Copy every one of the following records exactly as they appear, one line at a time.

-------

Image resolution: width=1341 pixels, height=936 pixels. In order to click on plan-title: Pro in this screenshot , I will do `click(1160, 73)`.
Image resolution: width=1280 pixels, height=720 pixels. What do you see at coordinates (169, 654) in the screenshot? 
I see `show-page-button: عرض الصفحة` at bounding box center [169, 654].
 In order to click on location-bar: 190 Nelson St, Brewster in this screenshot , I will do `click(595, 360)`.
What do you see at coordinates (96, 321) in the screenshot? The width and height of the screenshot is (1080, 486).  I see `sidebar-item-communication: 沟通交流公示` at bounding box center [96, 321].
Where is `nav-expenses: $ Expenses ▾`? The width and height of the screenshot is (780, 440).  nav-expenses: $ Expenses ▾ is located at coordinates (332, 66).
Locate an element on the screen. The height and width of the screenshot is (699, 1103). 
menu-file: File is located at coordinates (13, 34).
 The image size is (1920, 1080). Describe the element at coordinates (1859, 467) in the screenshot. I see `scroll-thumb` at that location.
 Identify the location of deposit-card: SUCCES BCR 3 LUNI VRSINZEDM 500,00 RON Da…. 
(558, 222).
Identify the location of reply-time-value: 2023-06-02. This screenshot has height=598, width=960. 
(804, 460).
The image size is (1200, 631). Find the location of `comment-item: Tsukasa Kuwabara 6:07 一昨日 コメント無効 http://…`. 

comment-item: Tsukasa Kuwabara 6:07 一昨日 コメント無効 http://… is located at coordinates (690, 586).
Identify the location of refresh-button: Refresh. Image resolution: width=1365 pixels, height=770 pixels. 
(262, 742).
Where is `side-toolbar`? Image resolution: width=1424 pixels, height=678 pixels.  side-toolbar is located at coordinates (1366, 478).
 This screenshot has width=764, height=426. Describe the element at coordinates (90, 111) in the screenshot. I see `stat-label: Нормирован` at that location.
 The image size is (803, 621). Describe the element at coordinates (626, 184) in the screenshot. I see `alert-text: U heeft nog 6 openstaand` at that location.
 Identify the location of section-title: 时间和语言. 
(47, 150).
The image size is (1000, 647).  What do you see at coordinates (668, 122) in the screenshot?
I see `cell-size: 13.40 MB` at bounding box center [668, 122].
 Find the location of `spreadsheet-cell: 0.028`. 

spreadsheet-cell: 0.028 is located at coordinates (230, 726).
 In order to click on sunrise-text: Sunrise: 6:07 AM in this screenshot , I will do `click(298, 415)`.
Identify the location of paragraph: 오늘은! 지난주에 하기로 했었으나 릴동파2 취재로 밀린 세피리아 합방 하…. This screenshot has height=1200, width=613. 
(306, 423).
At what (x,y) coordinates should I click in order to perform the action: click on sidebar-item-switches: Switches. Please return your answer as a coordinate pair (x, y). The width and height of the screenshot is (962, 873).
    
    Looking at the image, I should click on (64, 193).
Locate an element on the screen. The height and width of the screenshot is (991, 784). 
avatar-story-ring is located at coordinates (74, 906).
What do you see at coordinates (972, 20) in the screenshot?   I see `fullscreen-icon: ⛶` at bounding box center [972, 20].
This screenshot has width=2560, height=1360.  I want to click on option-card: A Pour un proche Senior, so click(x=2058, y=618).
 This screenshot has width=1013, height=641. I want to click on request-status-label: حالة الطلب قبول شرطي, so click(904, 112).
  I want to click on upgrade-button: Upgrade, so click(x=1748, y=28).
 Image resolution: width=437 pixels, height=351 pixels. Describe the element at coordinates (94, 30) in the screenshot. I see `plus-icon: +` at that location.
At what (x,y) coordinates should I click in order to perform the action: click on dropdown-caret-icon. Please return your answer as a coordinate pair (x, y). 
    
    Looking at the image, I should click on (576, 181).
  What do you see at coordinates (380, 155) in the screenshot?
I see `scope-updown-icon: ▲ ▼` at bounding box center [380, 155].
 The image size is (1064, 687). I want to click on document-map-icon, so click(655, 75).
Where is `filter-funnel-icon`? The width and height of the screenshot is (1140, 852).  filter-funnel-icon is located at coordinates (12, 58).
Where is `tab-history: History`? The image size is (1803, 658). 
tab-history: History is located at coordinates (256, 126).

-------

◆ **Task answer**
Image resolution: width=1341 pixels, height=936 pixels. In order to click on plan-title: Pro in this screenshot , I will do `click(1160, 73)`.
Image resolution: width=1280 pixels, height=720 pixels. What do you see at coordinates (169, 654) in the screenshot? 
I see `show-page-button: عرض الصفحة` at bounding box center [169, 654].
 In order to click on location-bar: 190 Nelson St, Brewster in this screenshot , I will do `click(595, 360)`.
What do you see at coordinates (96, 321) in the screenshot? The width and height of the screenshot is (1080, 486).  I see `sidebar-item-communication: 沟通交流公示` at bounding box center [96, 321].
Where is `nav-expenses: $ Expenses ▾`? The width and height of the screenshot is (780, 440).  nav-expenses: $ Expenses ▾ is located at coordinates (332, 66).
Locate an element on the screen. The height and width of the screenshot is (699, 1103). 
menu-file: File is located at coordinates (13, 34).
 The image size is (1920, 1080). Describe the element at coordinates (1859, 467) in the screenshot. I see `scroll-thumb` at that location.
 Identify the location of deposit-card: SUCCES BCR 3 LUNI VRSINZEDM 500,00 RON Da…. 
(558, 222).
Identify the location of reply-time-value: 2023-06-02. This screenshot has height=598, width=960. 
(804, 460).
The image size is (1200, 631). Find the location of `comment-item: Tsukasa Kuwabara 6:07 一昨日 コメント無効 http://…`. 

comment-item: Tsukasa Kuwabara 6:07 一昨日 コメント無効 http://… is located at coordinates (690, 586).
Identify the location of refresh-button: Refresh. Image resolution: width=1365 pixels, height=770 pixels. 
(262, 742).
Where is `side-toolbar`? Image resolution: width=1424 pixels, height=678 pixels.  side-toolbar is located at coordinates (1366, 478).
 This screenshot has width=764, height=426. Describe the element at coordinates (90, 111) in the screenshot. I see `stat-label: Нормирован` at that location.
 The image size is (803, 621). Describe the element at coordinates (626, 184) in the screenshot. I see `alert-text: U heeft nog 6 openstaand` at that location.
 Identify the location of section-title: 时间和语言. 
(47, 150).
The image size is (1000, 647).  What do you see at coordinates (668, 122) in the screenshot?
I see `cell-size: 13.40 MB` at bounding box center [668, 122].
 Find the location of `spreadsheet-cell: 0.028`. 

spreadsheet-cell: 0.028 is located at coordinates (230, 726).
 In order to click on sunrise-text: Sunrise: 6:07 AM in this screenshot , I will do `click(298, 415)`.
Identify the location of paragraph: 오늘은! 지난주에 하기로 했었으나 릴동파2 취재로 밀린 세피리아 합방 하…. This screenshot has height=1200, width=613. 
(306, 423).
At what (x,y) coordinates should I click in order to perform the action: click on sidebar-item-switches: Switches. Please return your answer as a coordinate pair (x, y). The width and height of the screenshot is (962, 873).
    
    Looking at the image, I should click on (64, 193).
Locate an element on the screen. The height and width of the screenshot is (991, 784). 
avatar-story-ring is located at coordinates (74, 906).
What do you see at coordinates (972, 20) in the screenshot?   I see `fullscreen-icon: ⛶` at bounding box center [972, 20].
This screenshot has width=2560, height=1360.  I want to click on option-card: A Pour un proche Senior, so click(x=2058, y=618).
 This screenshot has width=1013, height=641. I want to click on request-status-label: حالة الطلب قبول شرطي, so click(904, 112).
  I want to click on upgrade-button: Upgrade, so click(x=1748, y=28).
 Image resolution: width=437 pixels, height=351 pixels. Describe the element at coordinates (94, 30) in the screenshot. I see `plus-icon: +` at that location.
At what (x,y) coordinates should I click in order to perform the action: click on dropdown-caret-icon. Please return your answer as a coordinate pair (x, y). 
    
    Looking at the image, I should click on (576, 181).
  What do you see at coordinates (380, 155) in the screenshot?
I see `scope-updown-icon: ▲ ▼` at bounding box center [380, 155].
 The image size is (1064, 687). I want to click on document-map-icon, so click(655, 75).
Where is `filter-funnel-icon`? The width and height of the screenshot is (1140, 852).  filter-funnel-icon is located at coordinates (12, 58).
Where is `tab-history: History`? The image size is (1803, 658). 
tab-history: History is located at coordinates (256, 126).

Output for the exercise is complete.